Goal
Copy these lines word for word, beginning at the line that contains "Click the five masked password dots" and stopping after the line that contains "The width and height of the screenshot is (672, 512).".

Exercise material
■ ■ ■ ■ ■

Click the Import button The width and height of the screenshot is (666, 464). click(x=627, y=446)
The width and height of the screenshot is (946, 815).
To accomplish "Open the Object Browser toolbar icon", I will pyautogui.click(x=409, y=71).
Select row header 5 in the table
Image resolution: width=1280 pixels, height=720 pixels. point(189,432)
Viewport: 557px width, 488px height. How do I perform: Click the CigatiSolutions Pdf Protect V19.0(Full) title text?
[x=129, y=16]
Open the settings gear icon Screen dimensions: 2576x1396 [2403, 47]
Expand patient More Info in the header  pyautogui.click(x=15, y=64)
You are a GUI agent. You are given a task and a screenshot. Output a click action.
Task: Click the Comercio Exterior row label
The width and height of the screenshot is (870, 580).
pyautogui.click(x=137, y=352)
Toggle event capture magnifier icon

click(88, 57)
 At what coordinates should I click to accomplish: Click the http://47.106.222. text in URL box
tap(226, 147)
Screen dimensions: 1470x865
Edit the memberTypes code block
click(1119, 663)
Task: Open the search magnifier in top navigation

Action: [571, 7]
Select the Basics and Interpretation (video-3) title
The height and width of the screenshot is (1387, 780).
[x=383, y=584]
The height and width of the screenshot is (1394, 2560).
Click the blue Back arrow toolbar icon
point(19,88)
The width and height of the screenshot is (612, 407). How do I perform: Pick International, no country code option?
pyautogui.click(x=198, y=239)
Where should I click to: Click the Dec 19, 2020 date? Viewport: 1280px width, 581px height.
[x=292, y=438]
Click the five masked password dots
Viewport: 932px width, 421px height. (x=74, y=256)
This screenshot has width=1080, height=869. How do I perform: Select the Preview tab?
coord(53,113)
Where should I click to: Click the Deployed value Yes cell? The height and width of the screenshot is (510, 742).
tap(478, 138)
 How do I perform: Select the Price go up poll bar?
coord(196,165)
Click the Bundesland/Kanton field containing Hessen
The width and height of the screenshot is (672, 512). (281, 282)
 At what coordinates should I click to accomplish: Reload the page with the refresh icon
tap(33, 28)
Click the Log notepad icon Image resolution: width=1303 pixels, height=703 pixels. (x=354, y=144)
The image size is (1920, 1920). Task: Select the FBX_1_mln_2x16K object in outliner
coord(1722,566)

■ ■ ■ ■ ■

Solution for this problem
Click the five masked password dots
Viewport: 932px width, 421px height. (x=74, y=256)
This screenshot has width=1080, height=869. How do I perform: Select the Preview tab?
coord(53,113)
Where should I click to: Click the Deployed value Yes cell? The height and width of the screenshot is (510, 742).
tap(478, 138)
 How do I perform: Select the Price go up poll bar?
coord(196,165)
Click the Bundesland/Kanton field containing Hessen
The width and height of the screenshot is (672, 512). (281, 282)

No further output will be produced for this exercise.